Photographer:Fotograaf: Simone Golob

MAASTRICHT. Maastricht professors are untraceable in the top ten ‘professors in the Dutch online news’. It is the professors from the Randstad, and then mainly those with an economic background, who were frequently approached by newspapers TrouwNRC and de Volkskrant in 2015. This is the outcome of an analysis carried out by Amsterdam agency Buzzcapture. In particular cases of fraud, appointments and prizes are opportunities for publication.

“The infamous Randstad bias,” replies Fons Elbersen, head of marketing and communication at Maastricht University. “The national media are based in the Randstad. They don’t want to drive two hours down south.”
Buzzcapture found a total of a thousand different professors from Dutch universities mentioned on ten news media websites. The majority was mentioned only once. At the top is Bert van Wee, professor of transport policy at TU Delft.
Especially the University of Amsterdam, Vrije Universiteit and Erasmus University Rotterdam are strongly represented.

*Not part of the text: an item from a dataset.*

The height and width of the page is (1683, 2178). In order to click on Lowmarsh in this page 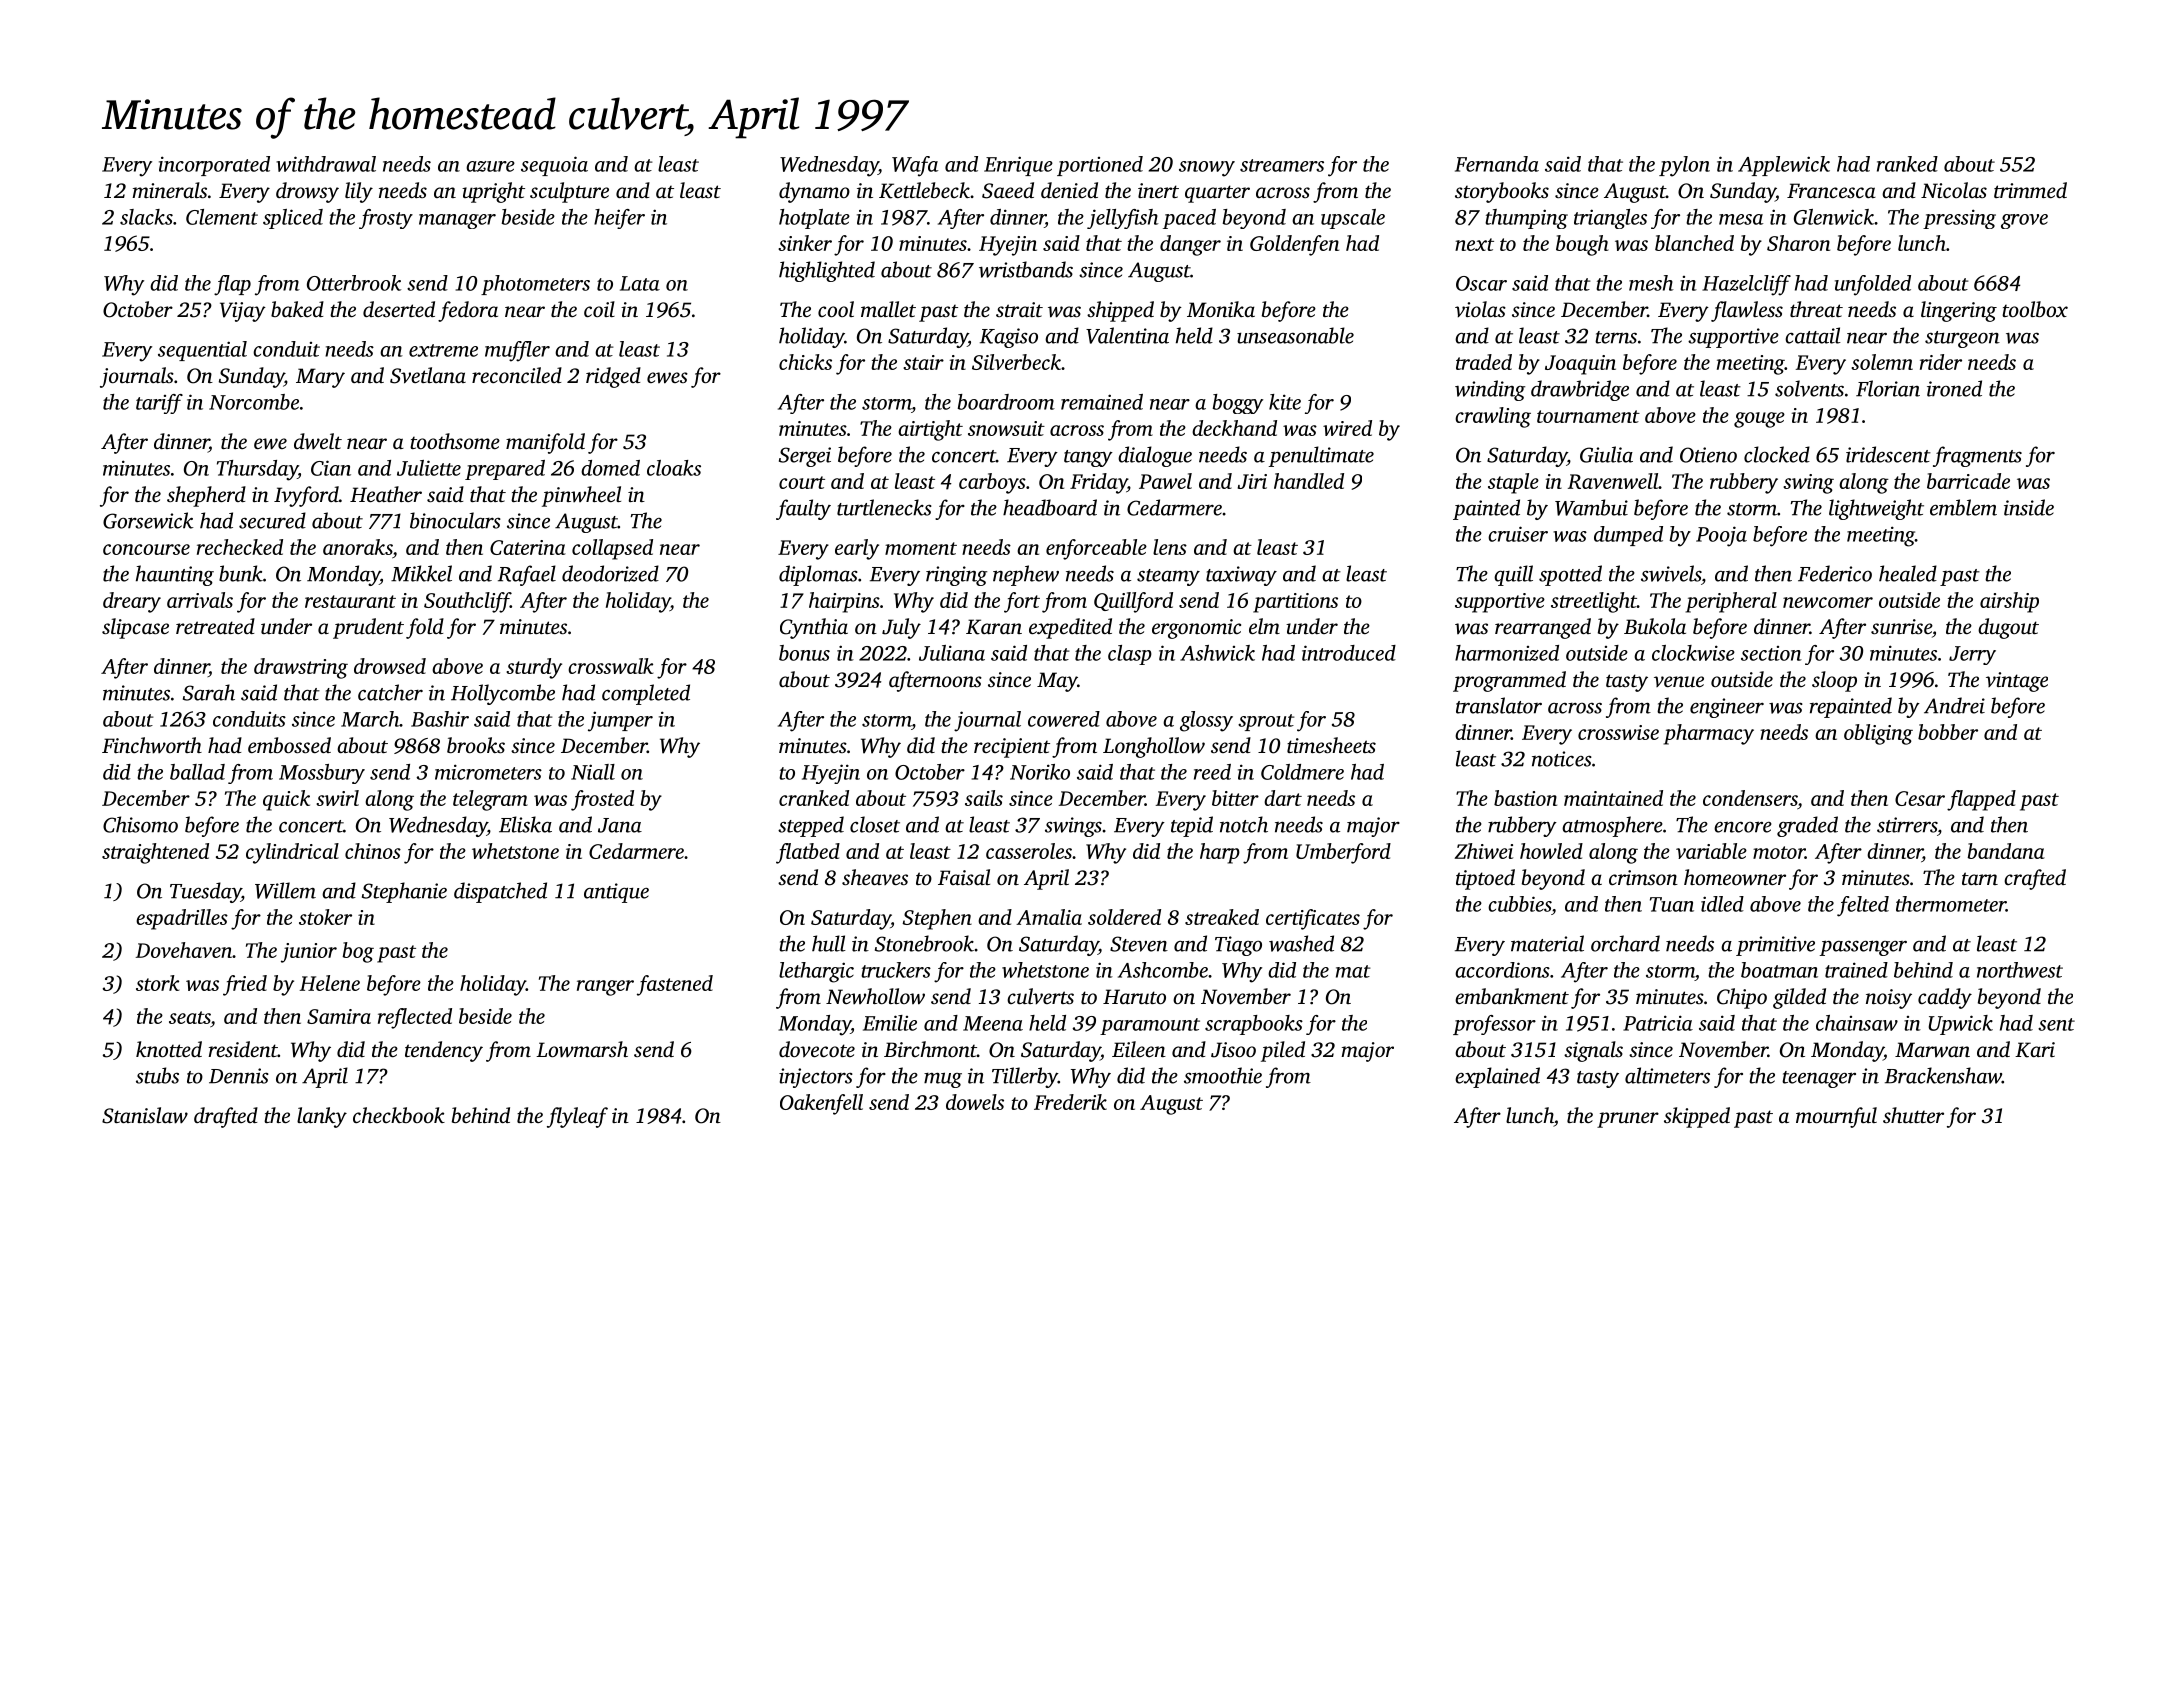, I will do `click(582, 1049)`.
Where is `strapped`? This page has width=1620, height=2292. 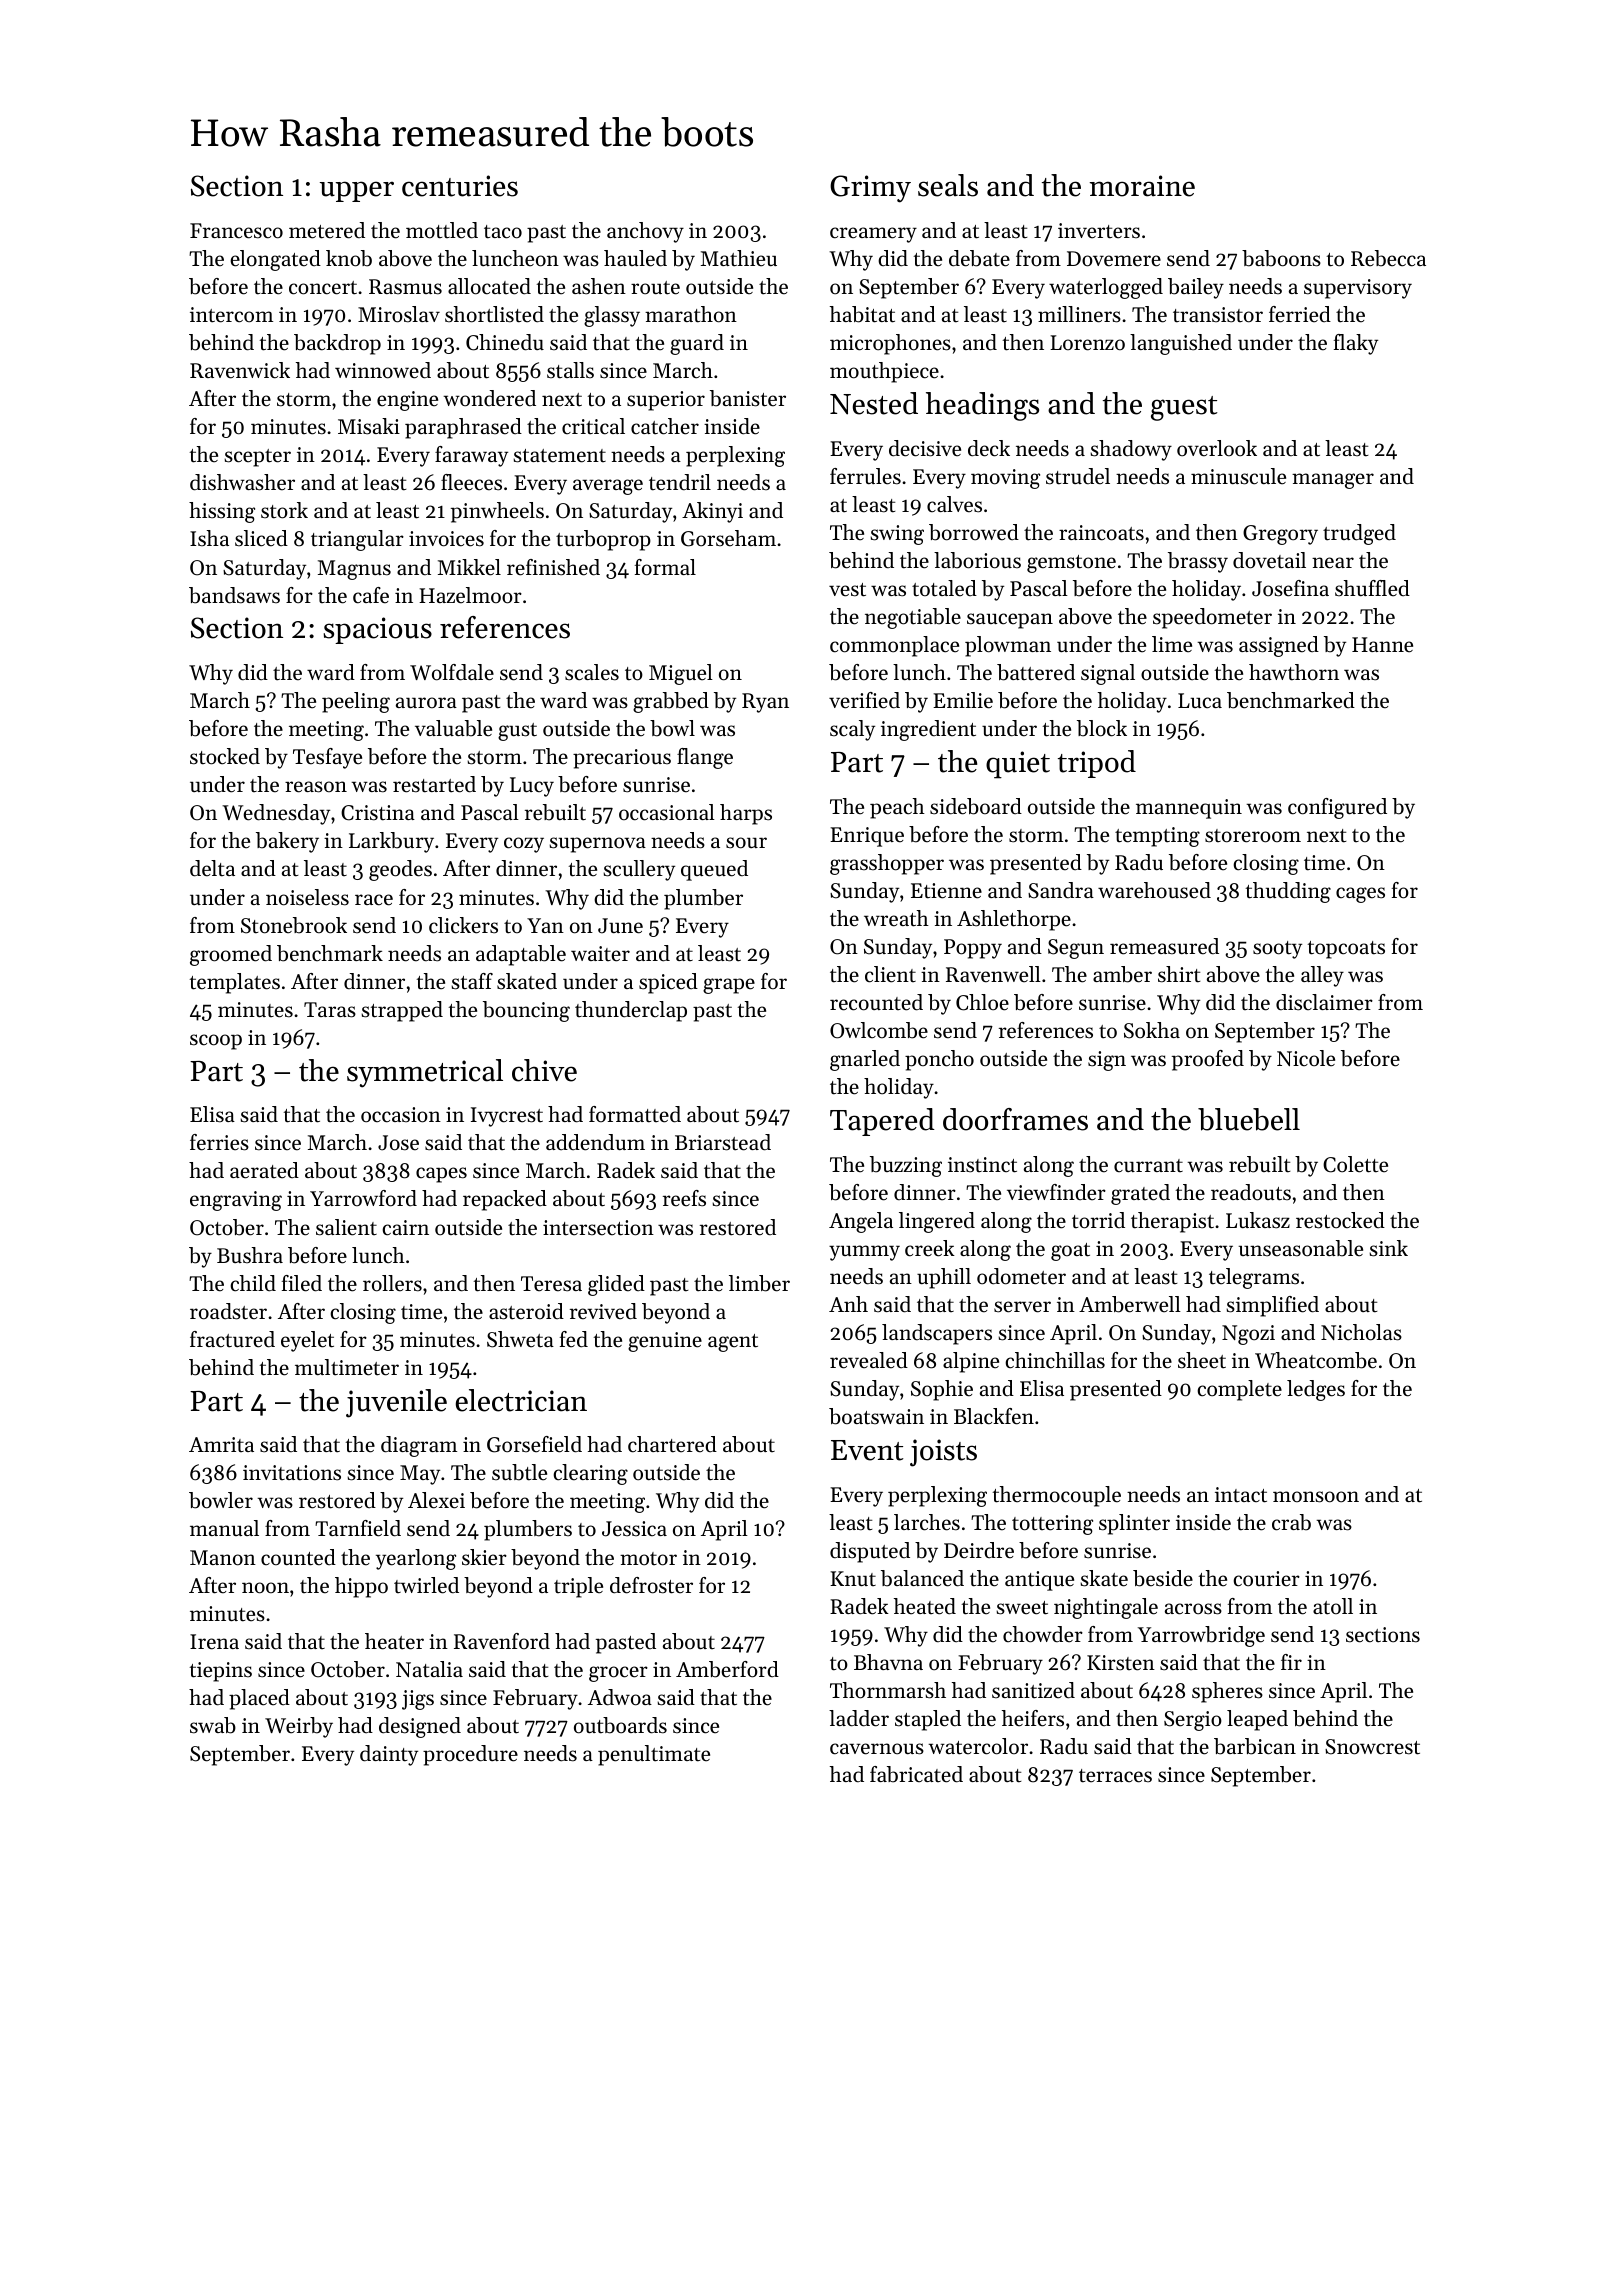
strapped is located at coordinates (402, 1011).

Maastricht is somewhere in the middle. Women are underrepresented – 82 per cent of all professors mentioned are men. Nevertheless, the UM list is headed by a woman: Corine de Ruiter (forensic psychology). In second place is Jos Kleijnen (systematic literature research in health care), and third is Matty Weijenberg (molecular epidemiology). But where is professor Mark Post, for example, who frequently made the papers with his cultivated meat hamburger? “We have also seen him a lot last year, but mainly in foreign journals,” says Caroline Roulaux, UM press officer, whose daily tasks include keeping tabs on how often and where Maastricht University is mentioned. “Corine de Ruiter was in the public eye a lot last year.” Both positively and negatively. The Dutch Institute for Psychologists (NIP) reprimanded her in 2015 because she spoke as an expert witness in a lawsuit about the mindset op people she had never met. Roulaux: “Jos Kleijnen published a study about the medicinal use of cannabis. He was mentioned quite often over a short period of time. Matty Weijenberg was often called for a reaction to the news (a recommendation from the World Health Organisation) on processed meat and cancer.”
Fons Elbersen: “They often feel that Maastricht is too far away, except if there is some kind of real commotion. Journalists approach professors from Amsterdam or Utrecht because it is close by, easy. And once they have spoken with someone, then chances are greater that they will phone them again. It’s the same with the names of guests in De Wereld Draait Door: they suddenly appear everywhere.” Whether that person is indeed the best expert, remains to be seen. “I don’t mean that it always has to do with laziness. Pressure of time also plays a role in journalism.”
What Elbersen misses in Buzzcapture’s research is the regional and international exposure. “We certainly cannot complain as far as regional media are concerned, such as Dagblad De Limburger, L1 television and radio.” The UM was mentioned almost 700 times in international papers in 2014, most often in the UK, where Maastricht is active on the student market. Whether the UM does better internationally than, for example, Wageningen or Amsterdam, Roulaux doesn’t know. “We don’t have any media figures from other institutes.”
That scientists appear in the media is applauded, but nobody is pushed. Elbersen: “We don’t use scientists as a propaganda machine. That is not what they are for.”